**** Available data

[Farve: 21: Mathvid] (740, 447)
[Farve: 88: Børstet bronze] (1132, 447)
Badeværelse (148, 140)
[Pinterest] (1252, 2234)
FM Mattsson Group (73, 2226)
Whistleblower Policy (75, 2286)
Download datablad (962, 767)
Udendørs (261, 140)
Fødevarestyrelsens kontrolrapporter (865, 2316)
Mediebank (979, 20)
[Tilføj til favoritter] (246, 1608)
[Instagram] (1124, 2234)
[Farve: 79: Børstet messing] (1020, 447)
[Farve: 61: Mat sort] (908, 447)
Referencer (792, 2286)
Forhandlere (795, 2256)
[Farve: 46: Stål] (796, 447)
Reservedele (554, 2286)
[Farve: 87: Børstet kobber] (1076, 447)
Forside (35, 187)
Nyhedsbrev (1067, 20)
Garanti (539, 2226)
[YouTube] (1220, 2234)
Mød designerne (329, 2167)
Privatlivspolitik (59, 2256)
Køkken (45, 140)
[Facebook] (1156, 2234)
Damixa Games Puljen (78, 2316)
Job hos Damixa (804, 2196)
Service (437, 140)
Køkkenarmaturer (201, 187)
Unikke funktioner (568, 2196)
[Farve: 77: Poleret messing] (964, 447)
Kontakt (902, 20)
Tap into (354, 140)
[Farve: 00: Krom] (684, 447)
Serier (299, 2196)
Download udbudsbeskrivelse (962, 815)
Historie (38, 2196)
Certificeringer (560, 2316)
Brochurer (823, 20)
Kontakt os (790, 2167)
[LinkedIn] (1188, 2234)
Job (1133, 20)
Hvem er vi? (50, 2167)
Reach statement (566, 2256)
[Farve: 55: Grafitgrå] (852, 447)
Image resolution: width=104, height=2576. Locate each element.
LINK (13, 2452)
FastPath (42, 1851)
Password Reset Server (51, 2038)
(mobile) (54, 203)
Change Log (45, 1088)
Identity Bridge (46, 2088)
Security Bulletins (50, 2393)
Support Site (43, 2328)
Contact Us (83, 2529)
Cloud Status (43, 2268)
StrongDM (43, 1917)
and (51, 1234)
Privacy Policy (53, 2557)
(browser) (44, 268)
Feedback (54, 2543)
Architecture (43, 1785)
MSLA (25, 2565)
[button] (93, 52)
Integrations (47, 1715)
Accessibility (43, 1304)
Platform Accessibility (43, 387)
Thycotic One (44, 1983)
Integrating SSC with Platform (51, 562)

********

-- Your assignment --
For each line above that contains "Accessibility", make a copy.

-- Result for this exercise --
Accessibility (43, 1304)
Platform Accessibility (43, 387)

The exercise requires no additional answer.